The big game is over, and fans of the Indianapolis Colts are experiencing emotions that range from disappointment to anger, embarrassment to frustration, and just about everything in between. I am one of the very few people living in Indianapolis who is not a Colts fan. I'm originally from Cincinnati, which makes me a Reds fan. Yeah, that's my point exactly -- baseball, not football.

But I went to a Super Bowl party and watched the game, and like every red-blooded American male, I cheered and jeered at the plays and calls by the officials (and the lack of several penalties that should have been imposed against New Orleans). But that's not what I'm writing about, believe it or not. I'm writing about people.

My wife and I were invited to a Super Bowl party by some friends of hers. I've met some of these people, but really barely know them. The women all belong to a group which is supported by one of the local churches. Most of the people in this group go to this church. My wife and I do not -- we attend a different church.

Now maybe I shouldn't be writing about this, because there will certainly be a certain type of person who takes great satisfaction in what I'm going to write. But, here I go.

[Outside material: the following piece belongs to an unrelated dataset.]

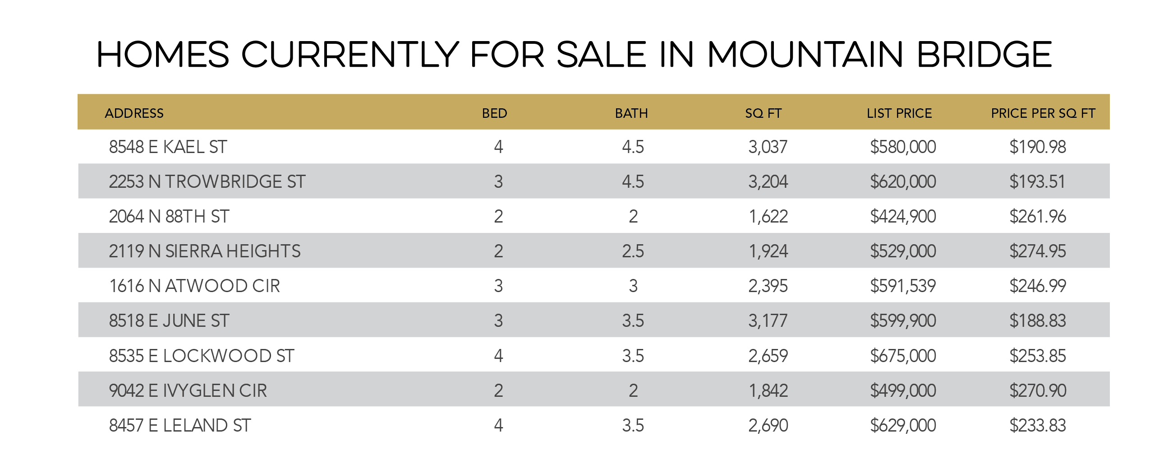Click the LIST PRICE column header
This screenshot has width=1150, height=474.
[899, 113]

This group of people who attend the same church and get together quite frequently for similar events has some strange characters in it. One in particular was sitting next to my son and I during the game. At one point in the game he had the same reaction that probably millions of Colts fans had: he began cursing. He used words like -- pardon me while I censor myself -- PU&@%*S and PI$&@D, and at one point just barely stopped himself from using the grand-daddy of all four letter words, well, you know which one. But not soon enough for others to be fooled.

The problem is, his language was wholly inappropriate for the company he was in (not that there is ever an appropriate time to use such language). I was shocked. Others in the group who probaboy know him better just ignored him. I don't know how. If I knew him better, I would have chastised him for using such language period, much less at a gathering of a small church group with very young children in the room.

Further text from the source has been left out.